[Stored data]
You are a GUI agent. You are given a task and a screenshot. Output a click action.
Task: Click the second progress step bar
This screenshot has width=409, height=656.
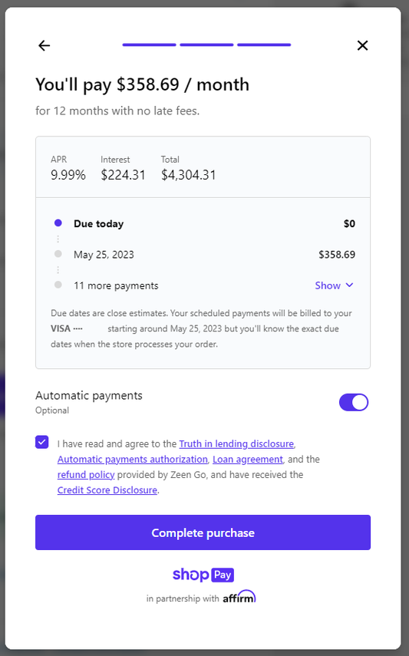coord(207,45)
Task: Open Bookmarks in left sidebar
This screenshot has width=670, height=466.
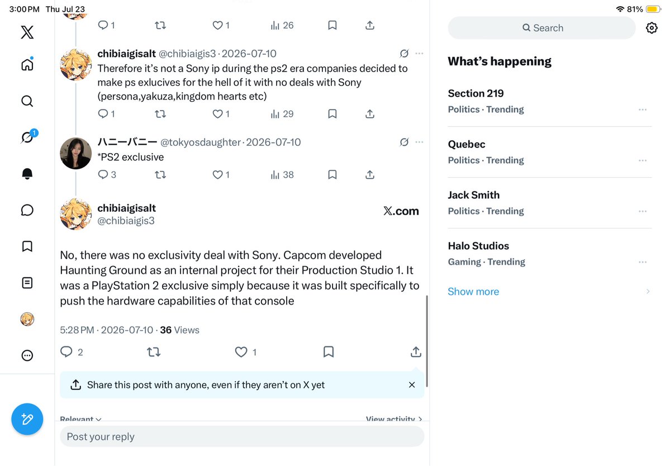Action: pyautogui.click(x=27, y=246)
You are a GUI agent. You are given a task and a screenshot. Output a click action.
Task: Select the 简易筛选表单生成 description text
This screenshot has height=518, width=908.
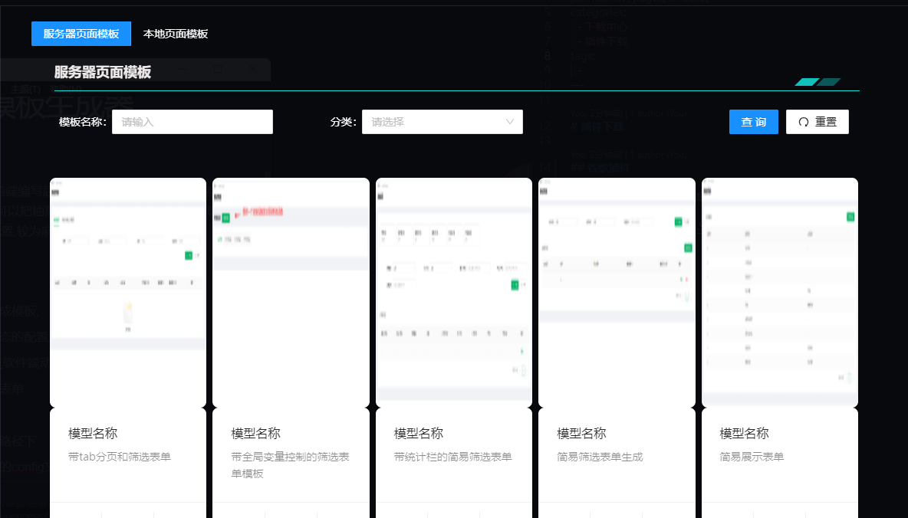[600, 457]
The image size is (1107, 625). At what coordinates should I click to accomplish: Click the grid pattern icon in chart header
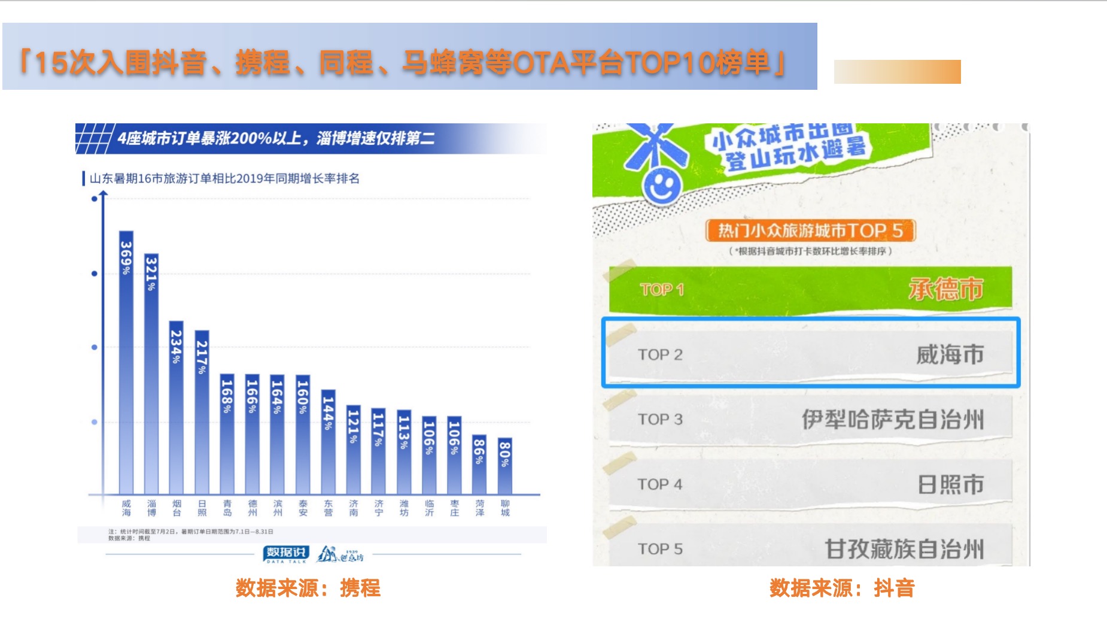(94, 138)
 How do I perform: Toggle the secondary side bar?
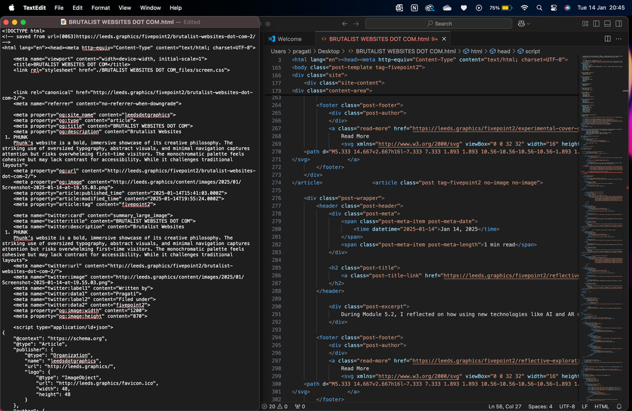click(618, 24)
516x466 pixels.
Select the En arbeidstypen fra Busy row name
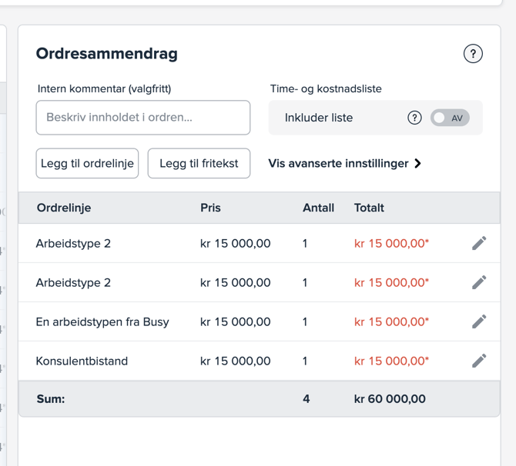pos(102,321)
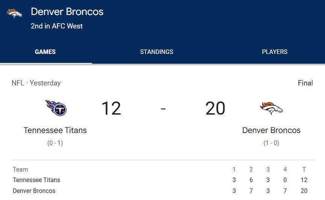The height and width of the screenshot is (200, 325).
Task: Click the Team column header
Action: point(20,170)
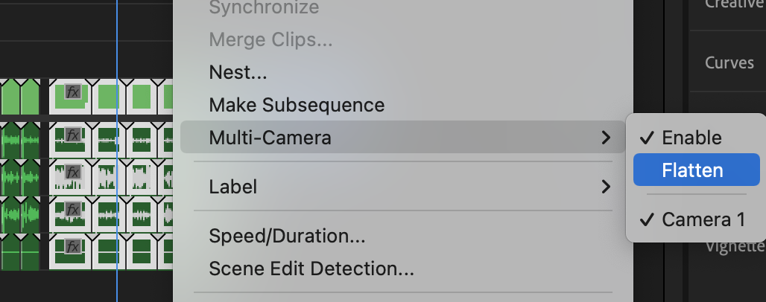
Task: Expand the Multi-Camera submenu arrow
Action: coord(606,138)
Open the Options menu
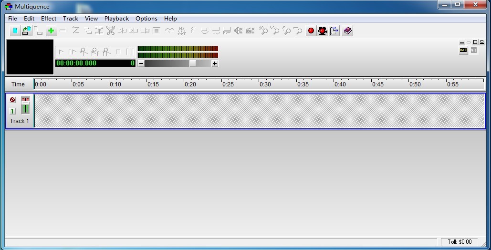 [146, 19]

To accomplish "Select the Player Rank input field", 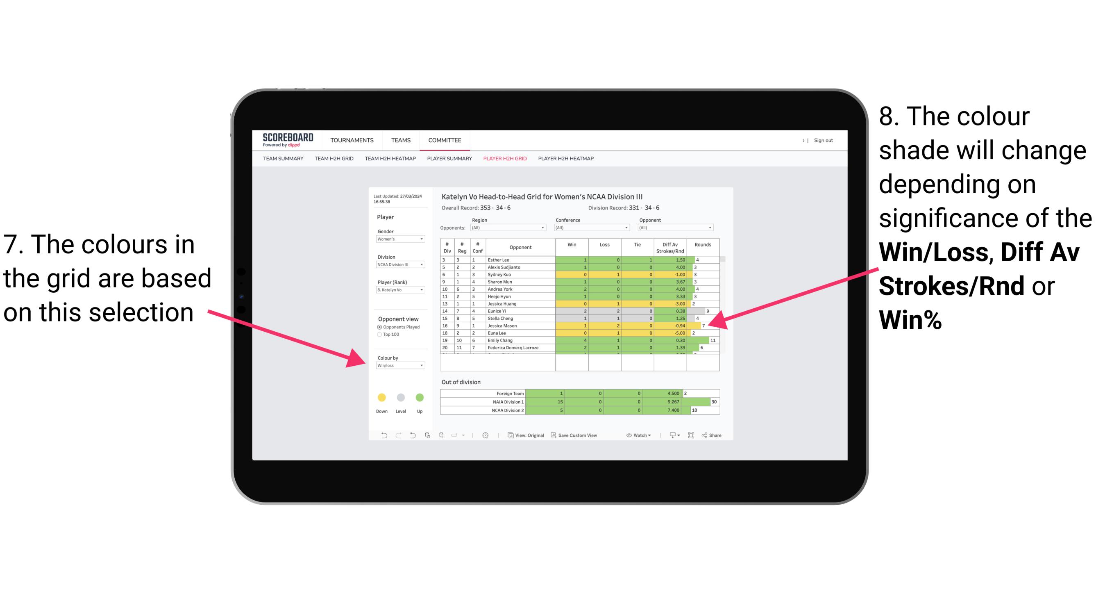I will 399,290.
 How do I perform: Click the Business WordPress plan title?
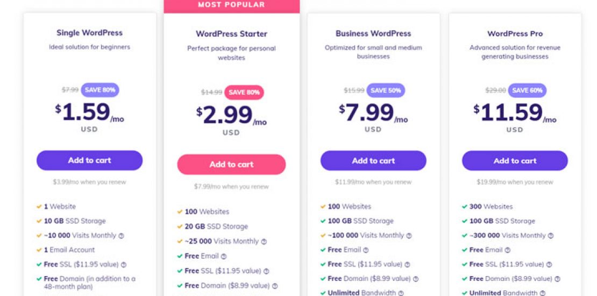click(373, 33)
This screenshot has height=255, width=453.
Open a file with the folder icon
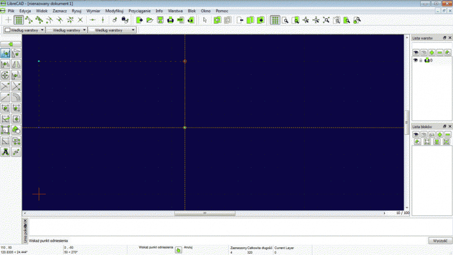[150, 20]
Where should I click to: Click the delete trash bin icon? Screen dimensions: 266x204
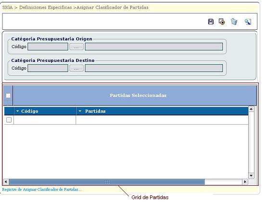pyautogui.click(x=234, y=22)
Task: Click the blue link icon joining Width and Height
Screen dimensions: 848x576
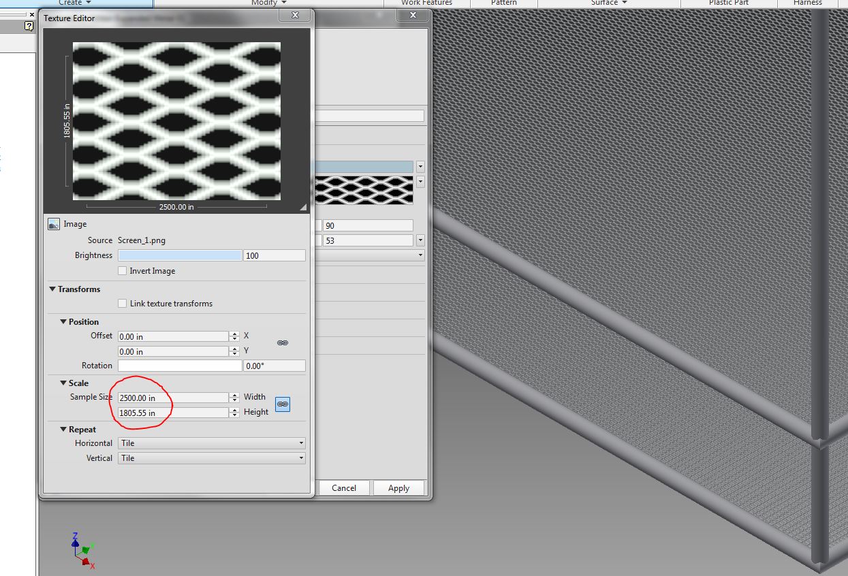Action: 283,404
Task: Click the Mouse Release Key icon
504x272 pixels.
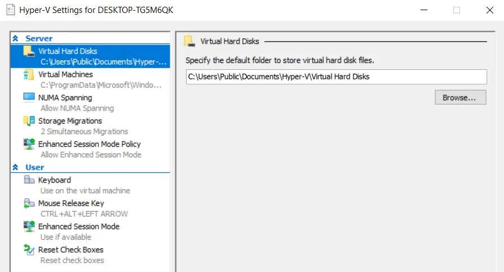Action: click(x=29, y=203)
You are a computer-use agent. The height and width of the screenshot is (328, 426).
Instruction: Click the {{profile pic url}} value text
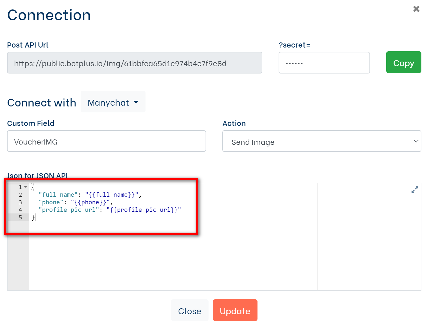coord(143,210)
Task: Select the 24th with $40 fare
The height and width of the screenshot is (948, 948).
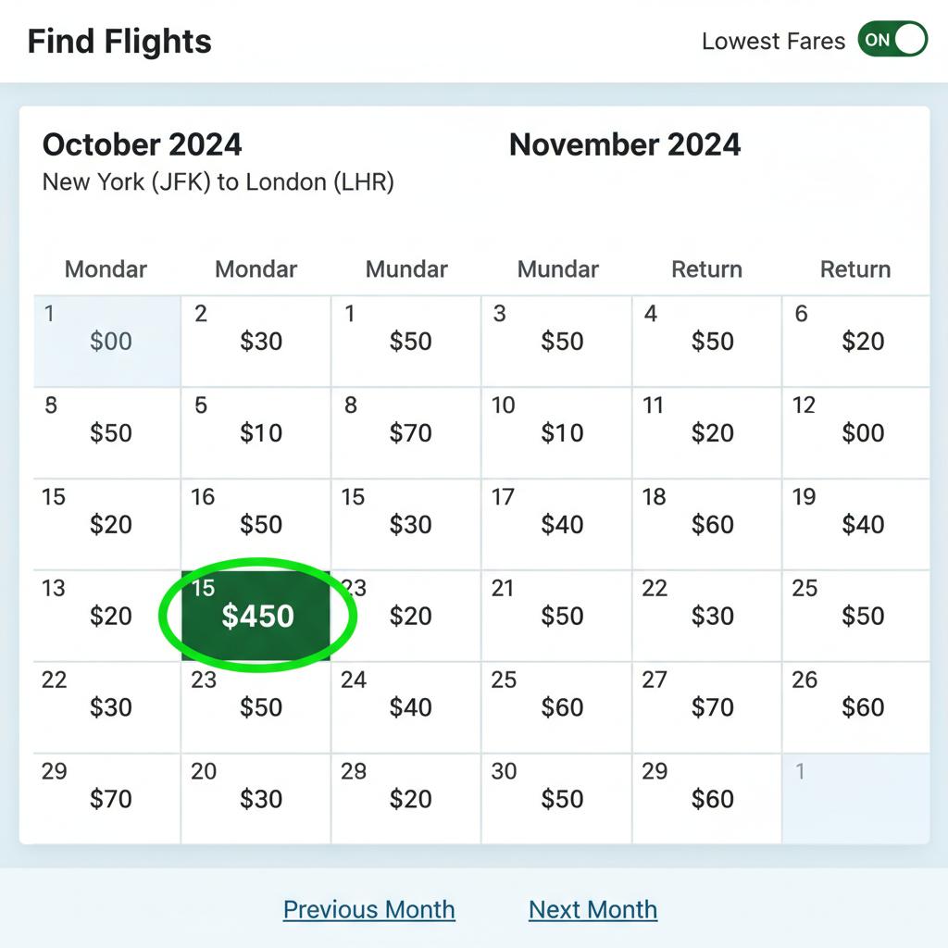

> Try it
From the line containing "Task: Click the blue" through the final line of the records, write out each line exactly, and include no pictures.

> Reply
Task: Click the blue link icon joining Width and Height
Screen dimensions: 848x576
Action: 283,404
Task: Click the Mouse Release Key icon
504x272 pixels.
Action: click(x=29, y=203)
You are a computer-use agent. The height and width of the screenshot is (328, 426).
Instruction: Click the {{profile pic url}} value text
coord(143,210)
Task: Select the 24th with $40 fare
The height and width of the screenshot is (948, 948).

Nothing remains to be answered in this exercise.